About
There is loneliness in the human condition: we are surrounded by other beings (animals) with whom we cannot communicate, and we long for intelligent life elsewhere in the universe (aliens or gods, namely). The most important feature of gods, then, is for them to have minds: without minds, we would not be able to interact with them in any way—they would not be able to hear our prayers or send us messages or messengers. Gods and supernatural beings are often quite close to being human in form, but nevertheless possess superhuman abilities and attributes.
Quotations
“Far away on a mountain called Ku She, there lives a holy man whose skin is like ice and pure snow, and his manner is like a shy virgin. He does not eat the five grains, but lives off the wind and dew. He climbs the clouds and rides the dragons, and travels beyond the boundaries of the known world. He has distilled holiness and uses this to heal all and to bring full harvests.”
“Daybooks (rishu) found in Han tombs give evidence that what mattered most usually was external ritual conduct, not the rules of moral behavior. The daybooks, like the Shanhaijing and other classical texts, contain numerous gods, spirits, and divine beings that were believed to exist besides the supreme tian. These spiritual figures are generally anthropomorphic, concrete, and zoomorphic in nature, different from the more abstract tian which was an arbiter of morality. There is little mention of morality or ethics in regard to these beings. Instead, the daybooks depict them as basically only having the power to cause annoyances that affect people; however, ultimately they could be exorcised so they were not really of any threat to people. The books taught people how to deal with such supernatural beings.”

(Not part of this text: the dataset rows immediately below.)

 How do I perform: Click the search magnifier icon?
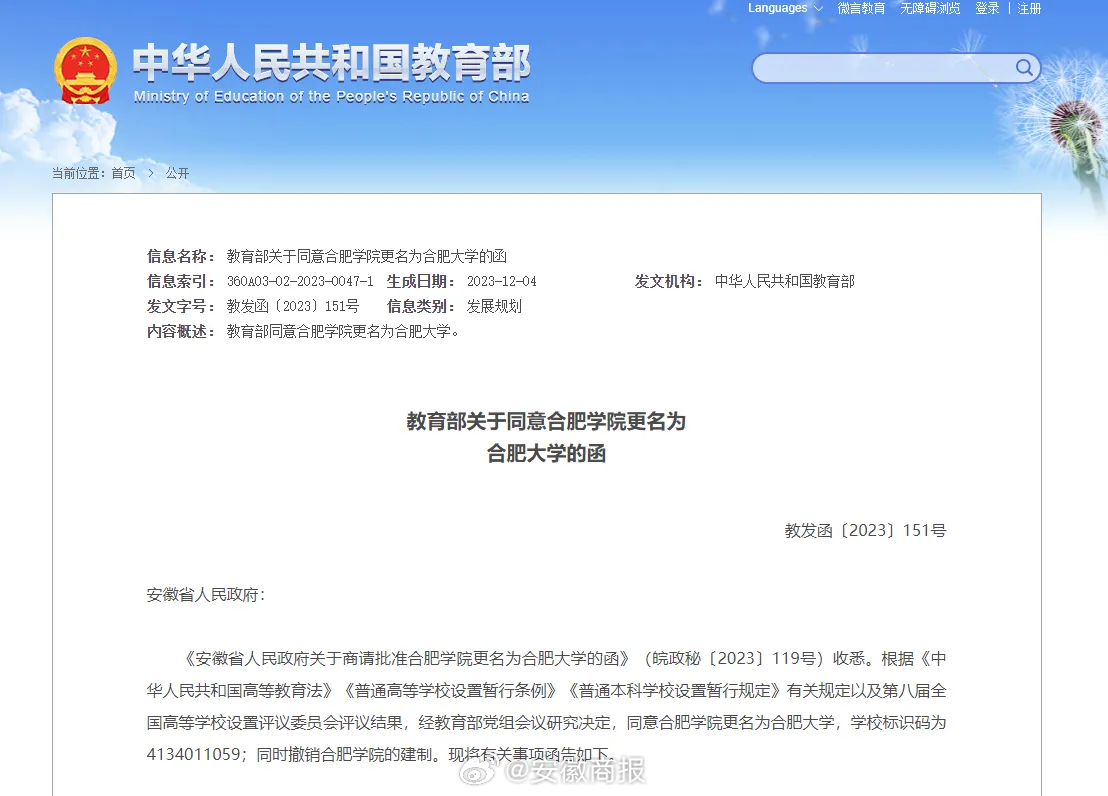[1023, 68]
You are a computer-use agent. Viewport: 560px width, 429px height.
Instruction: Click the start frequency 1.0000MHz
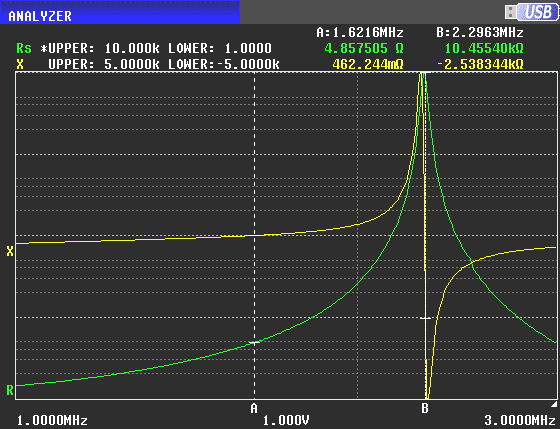(x=52, y=420)
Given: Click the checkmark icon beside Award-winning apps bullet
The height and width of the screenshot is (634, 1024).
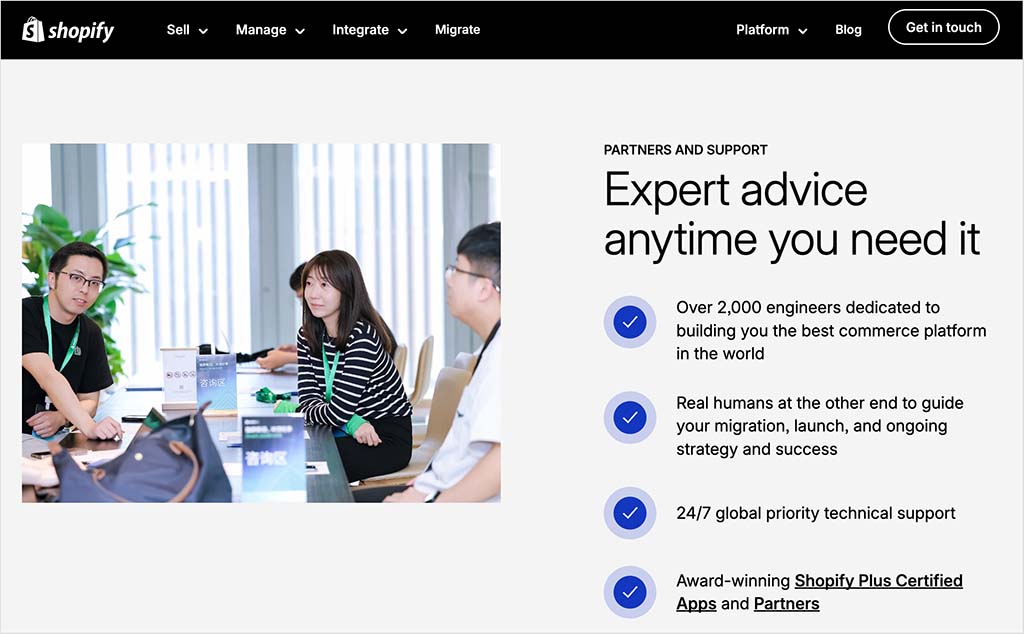Looking at the screenshot, I should pyautogui.click(x=629, y=592).
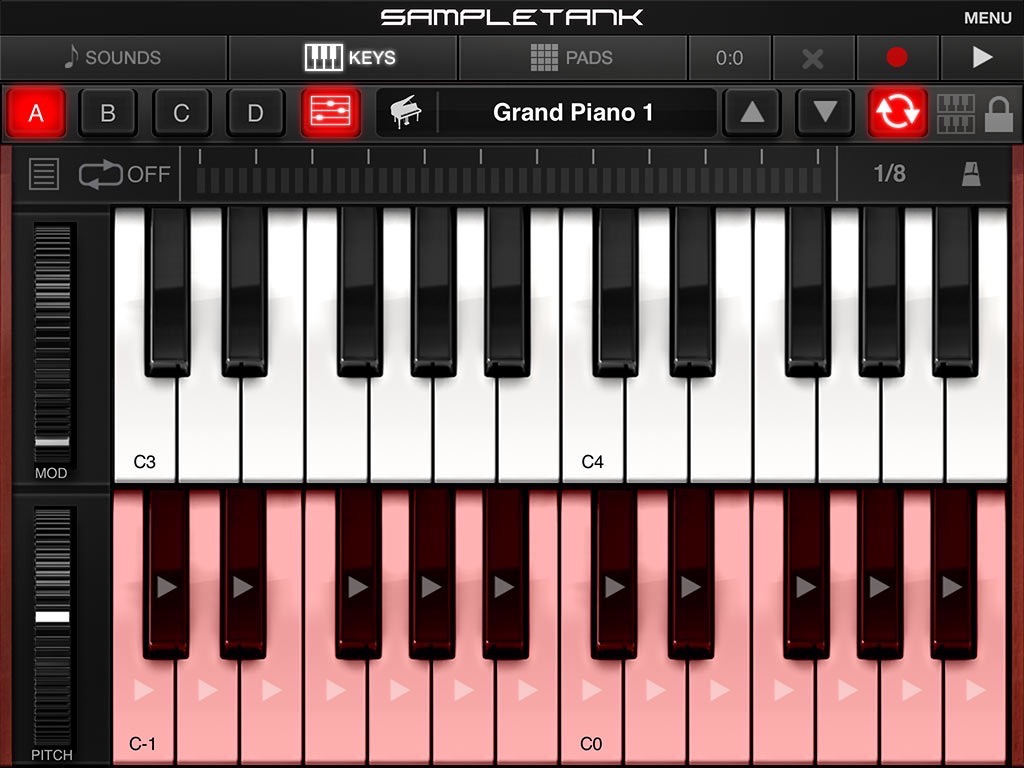The image size is (1024, 768).
Task: Clear recording with the X button
Action: tap(813, 58)
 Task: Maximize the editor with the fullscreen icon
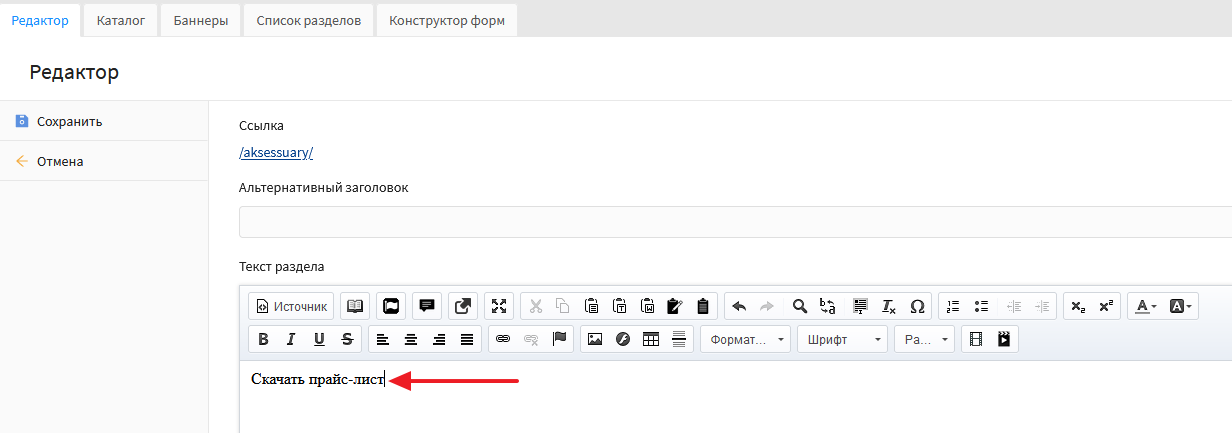pyautogui.click(x=499, y=306)
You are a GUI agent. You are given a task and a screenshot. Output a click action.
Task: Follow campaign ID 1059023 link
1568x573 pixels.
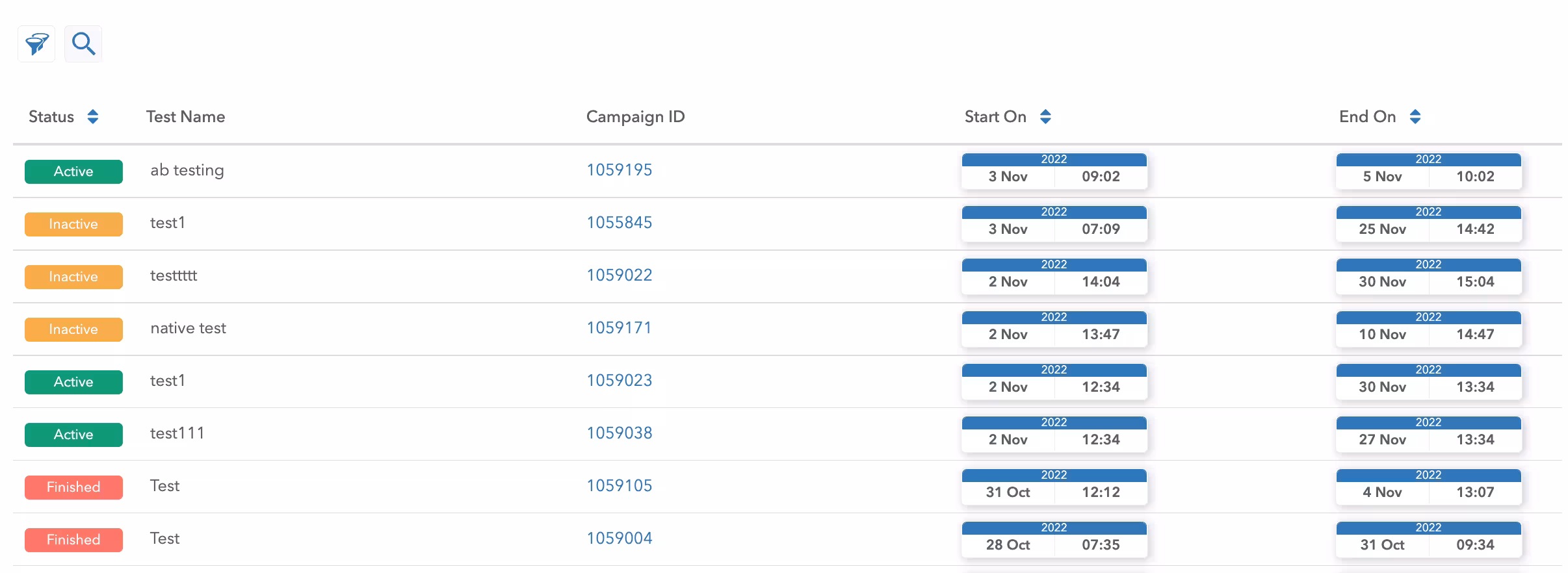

“He created mankind out of dried clay, like pottery, the jinn out of smokeless fire”
“First, of all the objects in the environment, agents matter most. The connection?—gods are agents. Second, humans understand the world, and particularly agents, in light of minds. The connection?—gods have minds.”[
“Praise be to God, Creator of the heavens and earth, who made angels messengers with two, three, four [pairs of] wings. He adds to creation as He will: God has power over everything.”
“Rabbi Elijah of Chelm was a Master of the Name. It was he alone, in his generation, who knew the secret pronunciation of God’s Name. This gave him the power to accomplish anything. So too was he well versed in the Sefer Yetzirah, The Book of Creation. Drawing on mysteries revealed there, he made a man of clay, inscribed the word emet—truth—on its forehead, and when he uttered God’s Name, the golem came to life. Thereafter, the golem performed wonders whenever there was urgent need for them. Then it happened that the golem began to grow larger and larger, and Rabbi Elijah was afraid it might destroy the world. So he ordered the golem to bend down and he removed the first letter of the word on its forehead, changing emet into met—dead—and at that instant the golem turned back into dust.”
“He [Avalokitesvara] reveals himself in human form with two arms, in superhuman forms with four arms, or with six, or twelve, or a thousand, and he holds in one of his left hands the lotus of the world. Like the Buddha himself, this godlike being is a pattern of the divine state to which the human hero attains who has gone beyond the last terrors of ignorance.”